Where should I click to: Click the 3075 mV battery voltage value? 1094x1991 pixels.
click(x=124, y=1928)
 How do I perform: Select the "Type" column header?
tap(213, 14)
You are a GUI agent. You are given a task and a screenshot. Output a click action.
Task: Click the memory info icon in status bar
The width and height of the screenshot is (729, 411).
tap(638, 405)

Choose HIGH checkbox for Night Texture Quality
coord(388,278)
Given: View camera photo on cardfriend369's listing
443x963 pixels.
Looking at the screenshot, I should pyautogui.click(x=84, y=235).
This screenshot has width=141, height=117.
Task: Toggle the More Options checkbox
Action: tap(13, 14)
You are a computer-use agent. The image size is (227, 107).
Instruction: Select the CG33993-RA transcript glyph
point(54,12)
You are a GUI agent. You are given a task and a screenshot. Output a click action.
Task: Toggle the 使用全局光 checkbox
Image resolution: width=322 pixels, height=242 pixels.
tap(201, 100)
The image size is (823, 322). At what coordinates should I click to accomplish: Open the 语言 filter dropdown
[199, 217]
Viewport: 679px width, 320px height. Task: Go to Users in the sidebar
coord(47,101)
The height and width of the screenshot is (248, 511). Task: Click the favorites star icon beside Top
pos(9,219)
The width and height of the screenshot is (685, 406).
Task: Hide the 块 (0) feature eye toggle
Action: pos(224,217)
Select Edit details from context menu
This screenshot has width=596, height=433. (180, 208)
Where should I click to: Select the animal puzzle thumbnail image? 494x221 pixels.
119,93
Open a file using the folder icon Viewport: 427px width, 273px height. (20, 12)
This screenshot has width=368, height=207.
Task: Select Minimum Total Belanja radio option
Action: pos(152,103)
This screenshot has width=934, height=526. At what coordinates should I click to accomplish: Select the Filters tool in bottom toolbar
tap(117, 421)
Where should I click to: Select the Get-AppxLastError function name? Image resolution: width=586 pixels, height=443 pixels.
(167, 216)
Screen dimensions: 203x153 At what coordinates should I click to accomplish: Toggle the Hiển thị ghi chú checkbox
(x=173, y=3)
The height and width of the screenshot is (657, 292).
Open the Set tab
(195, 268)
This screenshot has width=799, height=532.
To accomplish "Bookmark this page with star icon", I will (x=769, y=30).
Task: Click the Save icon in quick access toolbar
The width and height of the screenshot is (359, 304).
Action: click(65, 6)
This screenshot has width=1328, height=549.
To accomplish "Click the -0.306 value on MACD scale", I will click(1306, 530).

------------------------------------------------------------

• **Exercise goal**
Please give an exact copy of every entry.

• **Written reply**
Where should I click to: Click the 3075 mV battery voltage value? 1094x1991 pixels.
click(x=124, y=1928)
 How do I perform: Select the "Type" column header?
tap(213, 14)
You are a GUI agent. You are given a task and a screenshot. Output a click action.
Task: Click the memory info icon in status bar
The width and height of the screenshot is (729, 411).
tap(638, 405)

Choose HIGH checkbox for Night Texture Quality
coord(388,278)
Given: View camera photo on cardfriend369's listing
443x963 pixels.
Looking at the screenshot, I should pyautogui.click(x=84, y=235).
This screenshot has width=141, height=117.
Task: Toggle the More Options checkbox
Action: tap(13, 14)
You are a computer-use agent. The image size is (227, 107).
Instruction: Select the CG33993-RA transcript glyph
point(54,12)
You are a GUI agent. You are given a task and a screenshot. Output a click action.
Task: Toggle the 使用全局光 checkbox
Image resolution: width=322 pixels, height=242 pixels.
tap(201, 100)
The image size is (823, 322). At what coordinates should I click to accomplish: Open the 语言 filter dropdown
[199, 217]
Viewport: 679px width, 320px height. Task: Go to Users in the sidebar
coord(47,101)
The height and width of the screenshot is (248, 511). Task: Click the favorites star icon beside Top
pos(9,219)
The width and height of the screenshot is (685, 406).
Task: Hide the 块 (0) feature eye toggle
Action: pos(224,217)
Select Edit details from context menu
This screenshot has width=596, height=433. (180, 208)
Where should I click to: Select the animal puzzle thumbnail image? 494x221 pixels.
119,93
Open a file using the folder icon Viewport: 427px width, 273px height. (20, 12)
This screenshot has width=368, height=207.
Task: Select Minimum Total Belanja radio option
Action: pos(152,103)
This screenshot has width=934, height=526. At what coordinates should I click to accomplish: Select the Filters tool in bottom toolbar
tap(117, 421)
Where should I click to: Select the Get-AppxLastError function name? Image resolution: width=586 pixels, height=443 pixels.
(167, 216)
Screen dimensions: 203x153 At what coordinates should I click to accomplish: Toggle the Hiển thị ghi chú checkbox
(x=173, y=3)
The height and width of the screenshot is (657, 292).
Open the Set tab
(195, 268)
This screenshot has width=799, height=532.
To accomplish "Bookmark this page with star icon", I will (x=769, y=30).
Task: Click the Save icon in quick access toolbar
The width and height of the screenshot is (359, 304).
Action: click(65, 6)
This screenshot has width=1328, height=549.
To accomplish "Click the -0.306 value on MACD scale", I will click(1306, 530).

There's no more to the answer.